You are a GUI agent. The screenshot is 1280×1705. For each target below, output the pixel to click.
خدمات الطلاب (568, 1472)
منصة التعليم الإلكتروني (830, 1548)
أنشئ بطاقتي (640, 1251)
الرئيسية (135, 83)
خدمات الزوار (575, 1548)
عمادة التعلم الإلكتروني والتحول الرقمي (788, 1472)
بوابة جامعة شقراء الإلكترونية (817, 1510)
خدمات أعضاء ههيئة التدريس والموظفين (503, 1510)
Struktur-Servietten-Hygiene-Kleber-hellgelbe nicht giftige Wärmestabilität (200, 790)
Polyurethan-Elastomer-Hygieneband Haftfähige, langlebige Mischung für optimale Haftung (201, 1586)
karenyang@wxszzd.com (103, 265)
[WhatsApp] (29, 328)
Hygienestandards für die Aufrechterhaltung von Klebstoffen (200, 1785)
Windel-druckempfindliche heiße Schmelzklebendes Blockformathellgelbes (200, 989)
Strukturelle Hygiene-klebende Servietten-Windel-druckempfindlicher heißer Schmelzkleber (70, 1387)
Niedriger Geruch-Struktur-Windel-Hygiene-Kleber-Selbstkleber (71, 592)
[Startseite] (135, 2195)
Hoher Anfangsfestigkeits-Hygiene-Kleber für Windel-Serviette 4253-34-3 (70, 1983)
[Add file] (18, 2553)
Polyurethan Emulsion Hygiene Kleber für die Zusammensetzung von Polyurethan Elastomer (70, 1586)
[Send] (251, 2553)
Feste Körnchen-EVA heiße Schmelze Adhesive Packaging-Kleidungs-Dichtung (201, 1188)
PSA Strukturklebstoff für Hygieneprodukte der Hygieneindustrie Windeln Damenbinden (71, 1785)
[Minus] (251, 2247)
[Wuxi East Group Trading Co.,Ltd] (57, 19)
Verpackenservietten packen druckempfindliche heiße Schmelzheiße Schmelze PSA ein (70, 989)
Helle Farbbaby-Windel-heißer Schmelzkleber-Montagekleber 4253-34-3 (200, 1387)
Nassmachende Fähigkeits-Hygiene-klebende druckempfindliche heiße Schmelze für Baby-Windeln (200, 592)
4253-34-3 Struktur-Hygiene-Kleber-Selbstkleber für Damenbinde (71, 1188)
◇ ◇ ◇ ◇ ◇
_EXERCISE AIM_
Whenever a line of the entries contains the string "Polyurethan", copy that line.

_SOLUTION_
Polyurethan-Elastomer-Hygieneband Haftfähige, langlebige Mischung für optimale Haftung (201, 1586)
Polyurethan Emulsion Hygiene Kleber für die Zusammensetzung von Polyurethan Elastomer (70, 1586)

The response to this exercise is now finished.